In reality, the questioning is obligatory because nothing sensational seems to occur at Cana. Jesus is at a wedding feast, and wine is lacking (John 2:3): it’s certainly a problem, but one cannot say that it is a dramatic event, a question of life or death.

 

Instead, this miracle is so crucial that John emphasizes that with it Jesus initiates all His other signs, that with it He manifests His glory and thanks to it, His disciples believe in Him (John 2:11).

 

At Cana, nothing sensational happened except that Jesus deems an ordinary event of life so important as to make His first miracle. And He does it with an unheard-of waste because the pure joy of two spouses is worth the squandering, this surplus of love and gift. Here is the new man that Jesus creates: the man to whom God shows an excess of love, to whom God reveals this love, this word.

 

And the disciples are called to believe precisely in this, to see the glory of God that is revealed no longer as on Mount Sinai amid lightning and thunder, but in the regained joy of two newlyweds.

 

But what is the condition for this to happen? It seems to me that we can catch a glimpse of two in the text.

 

The first is already announced in Exodus 19, when, at that proclamation of the coming of the Lord, the people exclaimed: “All that the Lord has spoken, we will do!” (Ex 19:8). And so, in just the same way, it takes place at Cana, where Mary says to the servants: “Whatever He tells you, do it!” (John 2:5).

 

So that new believers can receive the good wine of the new covenant, the condition is that of “doing the Word”, or trusting completely the Word of the Lord, the Word that from the beginning tells His love for us, His desire to have a spousal, intimate, unique relationship with us.

 

Where will this loving obedience take us?

 

John the Evangelist says that this obedience takes us to Bethany. There, in fact, in Chapter 12, there is the episode speculating about this in the Wedding of Cana.
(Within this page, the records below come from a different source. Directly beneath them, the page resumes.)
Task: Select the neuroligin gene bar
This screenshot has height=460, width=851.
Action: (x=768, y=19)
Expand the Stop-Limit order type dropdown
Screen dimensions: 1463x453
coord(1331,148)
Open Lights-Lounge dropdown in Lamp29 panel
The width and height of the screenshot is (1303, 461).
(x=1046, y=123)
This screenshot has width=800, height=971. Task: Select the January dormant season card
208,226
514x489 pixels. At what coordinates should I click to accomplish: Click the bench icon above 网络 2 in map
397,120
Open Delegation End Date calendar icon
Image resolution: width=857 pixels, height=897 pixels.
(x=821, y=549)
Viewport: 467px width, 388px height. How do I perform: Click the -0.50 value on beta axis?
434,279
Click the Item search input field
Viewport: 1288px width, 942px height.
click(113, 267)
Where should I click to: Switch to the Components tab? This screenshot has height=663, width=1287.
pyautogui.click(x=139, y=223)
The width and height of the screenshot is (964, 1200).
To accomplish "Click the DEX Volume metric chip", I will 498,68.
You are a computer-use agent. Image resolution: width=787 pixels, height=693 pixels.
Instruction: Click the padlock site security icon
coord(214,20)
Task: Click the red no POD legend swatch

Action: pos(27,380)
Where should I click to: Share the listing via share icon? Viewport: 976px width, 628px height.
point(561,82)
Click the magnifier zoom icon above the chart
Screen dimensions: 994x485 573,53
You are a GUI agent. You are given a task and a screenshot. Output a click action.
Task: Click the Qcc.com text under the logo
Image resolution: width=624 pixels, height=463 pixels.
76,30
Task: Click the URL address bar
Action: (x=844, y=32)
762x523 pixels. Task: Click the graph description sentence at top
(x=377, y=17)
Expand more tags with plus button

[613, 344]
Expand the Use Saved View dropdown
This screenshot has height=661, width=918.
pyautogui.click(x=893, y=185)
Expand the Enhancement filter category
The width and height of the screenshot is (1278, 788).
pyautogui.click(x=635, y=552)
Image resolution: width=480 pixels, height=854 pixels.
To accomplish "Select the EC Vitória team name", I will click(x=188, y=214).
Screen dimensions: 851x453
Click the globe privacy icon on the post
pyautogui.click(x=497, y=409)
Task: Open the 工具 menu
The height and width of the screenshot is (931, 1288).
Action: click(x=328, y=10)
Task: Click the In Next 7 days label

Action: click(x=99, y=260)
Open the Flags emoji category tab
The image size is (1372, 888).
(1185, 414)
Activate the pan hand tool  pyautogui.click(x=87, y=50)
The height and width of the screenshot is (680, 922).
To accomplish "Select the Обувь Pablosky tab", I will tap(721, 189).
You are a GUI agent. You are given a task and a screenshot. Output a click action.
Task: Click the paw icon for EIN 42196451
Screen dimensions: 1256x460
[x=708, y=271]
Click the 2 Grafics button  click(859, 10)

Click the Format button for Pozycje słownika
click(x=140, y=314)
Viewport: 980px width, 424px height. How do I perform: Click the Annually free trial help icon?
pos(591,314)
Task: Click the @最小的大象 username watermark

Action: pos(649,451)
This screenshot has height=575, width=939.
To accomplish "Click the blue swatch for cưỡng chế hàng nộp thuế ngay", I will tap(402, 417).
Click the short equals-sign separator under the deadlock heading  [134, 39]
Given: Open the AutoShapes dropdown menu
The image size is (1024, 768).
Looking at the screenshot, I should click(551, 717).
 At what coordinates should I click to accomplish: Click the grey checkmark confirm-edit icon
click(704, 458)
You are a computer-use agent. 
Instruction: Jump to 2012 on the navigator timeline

It is the first day of the last week lived by Jesus (Jn 12:1), and there a woman tells of her love for Him, anointing Him with the oil of pure nard.

 

Marriages, then, begin at Cana but are completed in Bethany, where the spouse responds to the love of her Lord with the same style of abundance, of waste, of gift.

 

The second condition is also pointed out to us by the Mother of the Lord, it is that of asking Him, and no other, for wine (Jn 2:3).  Mary, rightly, does not address her question to the wine steward, nor anyone else, because she knows well that no one can give the wine that is lacking.

 

There is in the heart of man a radical deficiency of life and love; and this new abundant life will spring forth for all from the spring that will open from the side of Christ, on the third day, where it will be clear that the glory of the Lord will be His love for us to the end.